┌─ Source material

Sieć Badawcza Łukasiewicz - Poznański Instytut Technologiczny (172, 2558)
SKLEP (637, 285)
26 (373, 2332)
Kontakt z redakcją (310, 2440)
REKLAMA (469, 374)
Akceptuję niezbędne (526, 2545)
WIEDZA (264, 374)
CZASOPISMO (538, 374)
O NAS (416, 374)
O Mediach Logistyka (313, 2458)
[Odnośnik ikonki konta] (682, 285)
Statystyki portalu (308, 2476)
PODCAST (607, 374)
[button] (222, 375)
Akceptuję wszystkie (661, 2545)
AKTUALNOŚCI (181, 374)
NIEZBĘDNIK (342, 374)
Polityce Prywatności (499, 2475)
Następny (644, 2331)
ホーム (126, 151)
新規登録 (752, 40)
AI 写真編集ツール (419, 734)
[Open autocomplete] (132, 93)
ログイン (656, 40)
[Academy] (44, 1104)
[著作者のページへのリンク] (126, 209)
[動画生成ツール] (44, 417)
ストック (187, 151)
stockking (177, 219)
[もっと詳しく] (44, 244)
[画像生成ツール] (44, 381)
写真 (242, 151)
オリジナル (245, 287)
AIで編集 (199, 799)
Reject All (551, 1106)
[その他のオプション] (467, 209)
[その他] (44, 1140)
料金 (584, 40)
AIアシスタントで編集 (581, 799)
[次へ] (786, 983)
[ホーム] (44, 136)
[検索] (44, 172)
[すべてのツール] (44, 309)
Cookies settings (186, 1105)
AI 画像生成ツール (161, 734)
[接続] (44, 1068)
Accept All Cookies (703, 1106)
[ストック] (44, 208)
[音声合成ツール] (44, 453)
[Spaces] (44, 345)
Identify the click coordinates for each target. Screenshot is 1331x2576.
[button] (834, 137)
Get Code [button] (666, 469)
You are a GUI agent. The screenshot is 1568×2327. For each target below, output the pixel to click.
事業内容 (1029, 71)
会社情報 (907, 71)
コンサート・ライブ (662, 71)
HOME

└─

To do — Looking back over the data above, restate word for word the lines that begin at the line with "オリジナル (245, 287)" and end at the line with "Identify the click", inclusive.

Exercise result —
オリジナル (245, 287)
AIで編集 (199, 799)
Reject All (551, 1106)
[その他のオプション] (467, 209)
[その他] (44, 1140)
料金 (584, 40)
AIアシスタントで編集 (581, 799)
[次へ] (786, 983)
[ホーム] (44, 136)
[検索] (44, 172)
[すべてのツール] (44, 309)
Cookies settings (186, 1105)
AI 画像生成ツール (161, 734)
[接続] (44, 1068)
Accept All Cookies (703, 1106)
[ストック] (44, 208)
[音声合成ツール] (44, 453)
[Spaces] (44, 345)
Identify the click coordinates for each target. Screenshot is 1331x2576.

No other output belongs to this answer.